Photosensitive media processors, such as Kodak X-OMAT processors, are useful in applications like the automatic processing of radiographic films for medical imaging purposes. The processors automatically transport sheets or rolls of photosensitive film, paper or the like (hereafter "film") from a feed end of a film transport path, through a sequence of chemical processing tanks in which the film is developed, fixed, and washed, and then through a dryer to a discharge or receiving end. The processor typically has a fixed film path length, so final image quality depends on factors including the composition and temperature of the processing chemicals (the processor "chemistry"), and the film transport speed (which determines the length of time the film is in contact with the chemistry).
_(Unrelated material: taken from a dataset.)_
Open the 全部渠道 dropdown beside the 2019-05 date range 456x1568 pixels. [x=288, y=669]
In a typical automatic processor of the type to which the invention relates, film transport speed is set at a constant rate and the chemistry is defined according to a preset recommended temperature, e.g. 94.degree. F. (34.degree. C.), with a specified tolerance range of +/- X.degree.. A temperature control system is provided to keep the chemicals within the specified range, and means is provided for automatically replenishing the chemicals as they are used up.
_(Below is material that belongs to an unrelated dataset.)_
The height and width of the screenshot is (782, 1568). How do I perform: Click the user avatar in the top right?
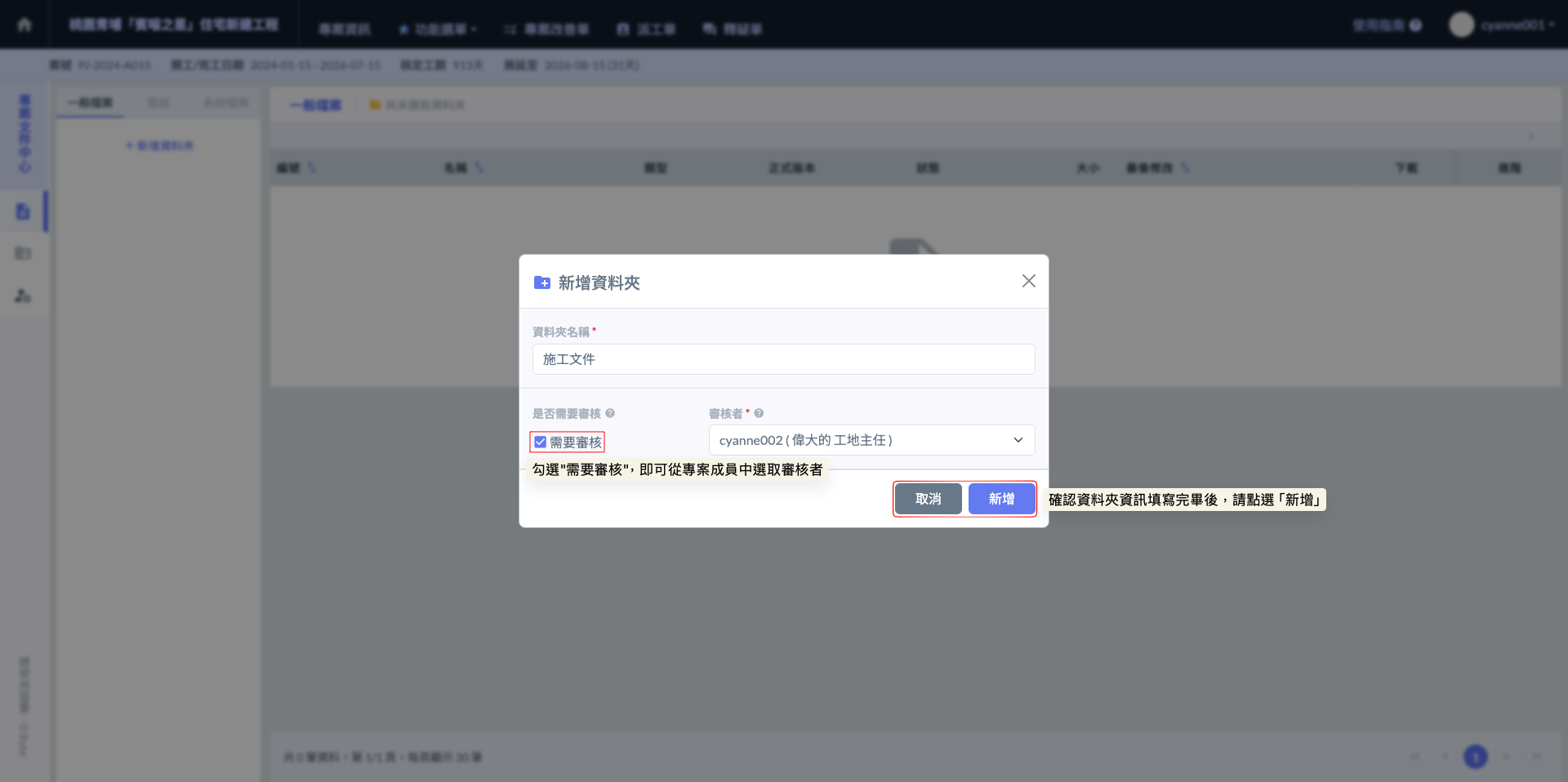point(1461,24)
Some processors use a thermowell located in a developer recirculation path to maintain a desired recommended developer chemical temperature. The thermowell has a cartridge heater inserted into one end of a hollow tubular body through which the developer is caused to flow by means of a pump. A thermistor protruding into the thermowell flow path serves to monitor the recirculating developer temperature. The duty cycle of the heater is varied, based upon data received from the thermistor, in proportion to the proximity of the measured actual temperature to a preestablished developer setpoint temperature. Until the setpoint temperature is reached, a "wait" light or similar annunciator signals the user that an undertemperature condition exists. Once the setpoint temperature is reached, heating and cooling cycles are initiated, as needed, in accordance with detected temperature variations from the setpoint. Cooling may be accomplished by operation of a solenoid valve which redirects the developer through a loop in the recirculation path which is in heat exchange relationship with cooler water in the wash tank. The fixer, whose temperature is less critical, may have its own thermowell recirculation path or may be maintained at a temperature close to the developer temperature by directing it in heat exchange relationship with the developer.
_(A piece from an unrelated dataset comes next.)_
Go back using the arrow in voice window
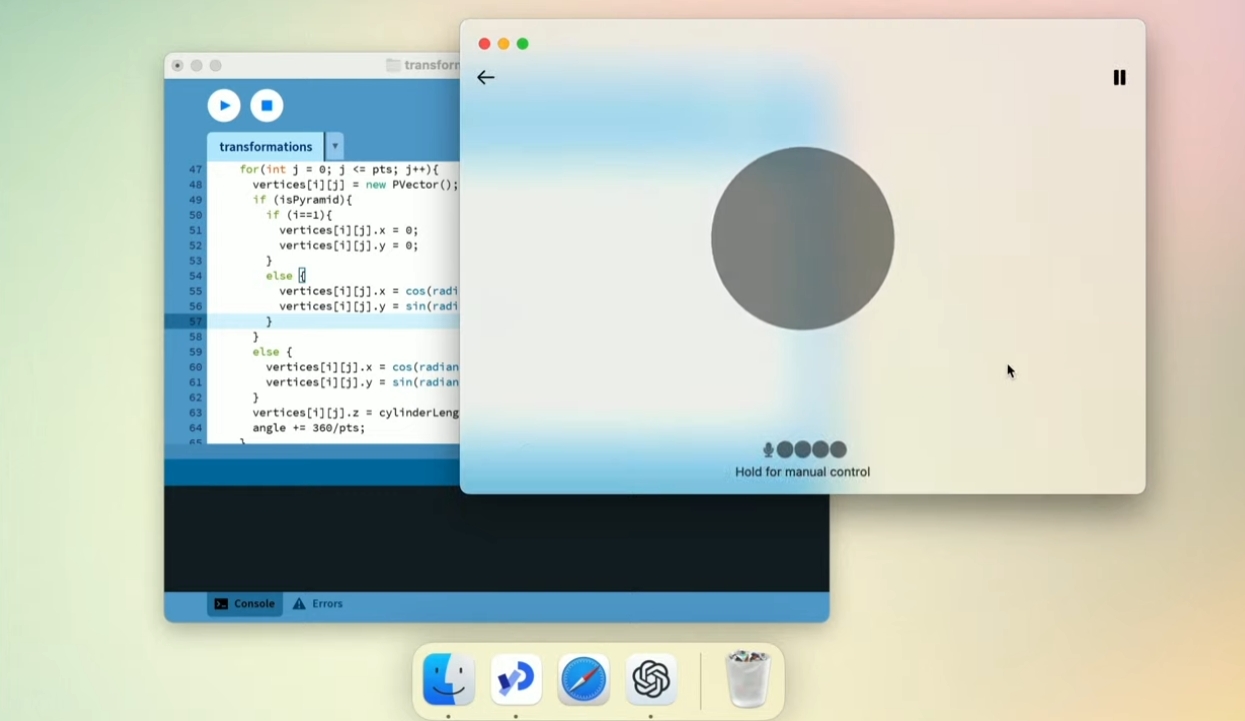Image resolution: width=1245 pixels, height=721 pixels. [486, 77]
Processors have been introduced which are settable as to transport speed and chemistry temperature, so that the same processor can be used for multiple processing modes. A particular mode is often referred to by a shorthand designation indicative of its associated "drop time," which corresponds to the time lapse from entry of the leading edge of a film at the feed end of the processor, until exit of the trailing edge of the same film at the discharge end. Kodak uses the designations "Kwik" or "K/RA," "Rapid," "Standard," and "Extended" to refer to different user-selectable operating modes, each of which has its own characteristic transport speed and developer setpoint temperature.
The operations and functions of automatic film processors are handled under control of electronic circuitry, including a microprocessor connected to various process sensors and subsidiary controls to receive and dispense electronic signals in accordance with predefined software program instructions. Examples of such control circuitry are shown in U.S. Pat. No. 4,300,828 and in U.S. patent application Ser. No. 07/494,647. U.S. patent application Ser. No. 07/738,664, entitled "Method and Apparatus for Out-of-Rate Error Detection In Film Processor Temperature control system Jul. 31, 1991, describes a processor temperature control system in which malfunctions in operation of heating and cooling cycles are determined utilizing comparisons of actual and normal rates of change in chemical or dryer air temperature over time. U.S. patent application Ser. No. 07/759,484, entitled "Method for Detecting of Non-Valid States In a Film Processor Temperature Control System," filed on even date herewith, describes a method for verifying the validity of temperature measurement data based on comparisons of the measured actual temperatures of chemical with predictions as to what valid actual temperature states of the chemicals could be, given the heat gains (or losses) applied in the system during the time interval between measurements. The disclosures of those patent references are incorporated herein by reference.
In a typical processor of the type to which the invention relates, replenishment of developer or fixer chemical occurs automatically after a predetermined area of film has passed through the processor, and in response to a low level indicated by a chemical level sensor. Replenishment pumps are energized to introduce a slug of fresh developer or fixer from an external source of replenisher chemical. Because the external replenisher source is usually maintained at room temperature and it takes time for the newly introduced slug to mix with the chemical already in the tank, this presents problems for a temperature control system that utilizes a proportional heating cycle. When the unmixed slug of cold replenisher chemical comes into contact with the thermistor, a temperature is measured which does not reflect the temperature of the whole chemical. A duty cycle of a heater chosen based on the amount of deviation of such measured temperature from setpoint may provide a heating rate far in excess of that needed considering the temperature of the mass of fluid as a whole. This is especially troublesome where the duty cycle is chosen based on the temperature of a replenisher slug introduced when the chemical as a whole is already at or near setpoint. In such case, the application of too much heat may cause the temperature to overshoot the setpoint target, requiring the consequential activation of one or more, otherwise unnecessary, cooling cycles before the slug is fully mixed and the temperature is again stabilized.